HOW TO DEDUCT EXPENSES INCURRED IN TRADING SECURITIES

The Keys to Unlocking the Mysterious
and Elusive “Trader” Status

With the advent of the Internet and the unfettered access we now have to national and international financial markets, it’s never been easier to trade securities. With nothing more than a computer, Internet access and some kind of trading platform, anyone can be his own securities broker. The average person can buy stocks, mutual funds, bonds, cryptocurrency, and other financial assets, directly from his home or office, anytime of the day or night.

This access spawned an investment phenomenon known as “day trading.” Such trading is carried out by a “trader.” This is a person who, rather than “investing” in securities for long-term purposes (such as building a retirement nest egg), “trades” securities on a daily basis with the idea of generating current income to pay living expenses. The “trader” buys and sells stocks on a daily basis, trying to capture current income as the stocks fluctuate on a short-term basis.

The difference between an “investor” and a “trader” is significant for federal tax purposes.

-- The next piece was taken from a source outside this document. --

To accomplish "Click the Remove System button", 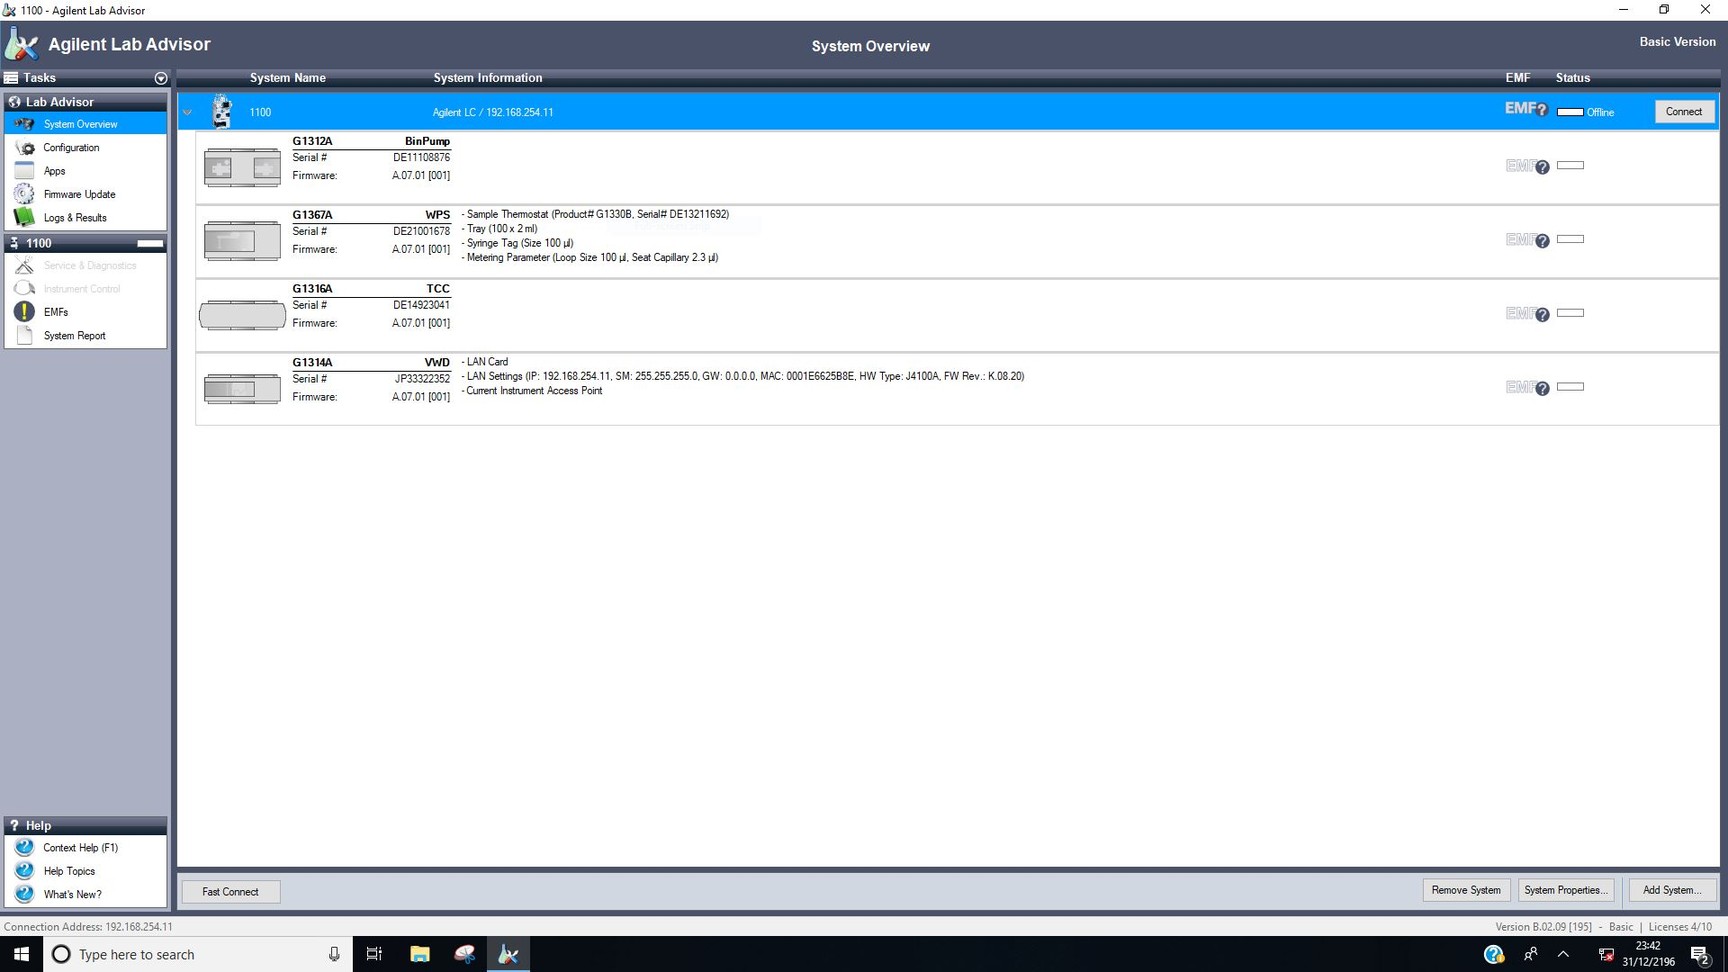I will click(1465, 890).
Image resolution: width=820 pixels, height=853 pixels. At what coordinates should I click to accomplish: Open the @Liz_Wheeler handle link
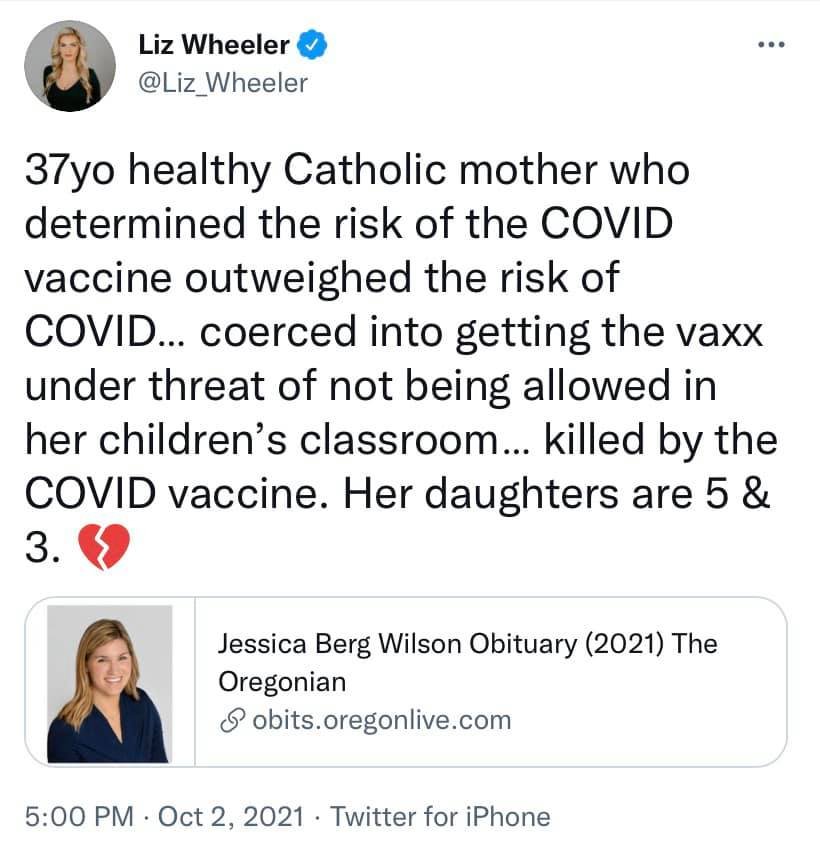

Most significant is the manner in which the expenses of trading are treated for tax purposes. The thrust of this report is to address, (1) what constitutes a “trader” under federal tax law, (2) the manner in which the income and expenses of a “trader” are treated by the Internal Revenue Service (IRS), and (3) I show you how to adopt and maintain “trader” status to defeat any potential challenge by the IRS.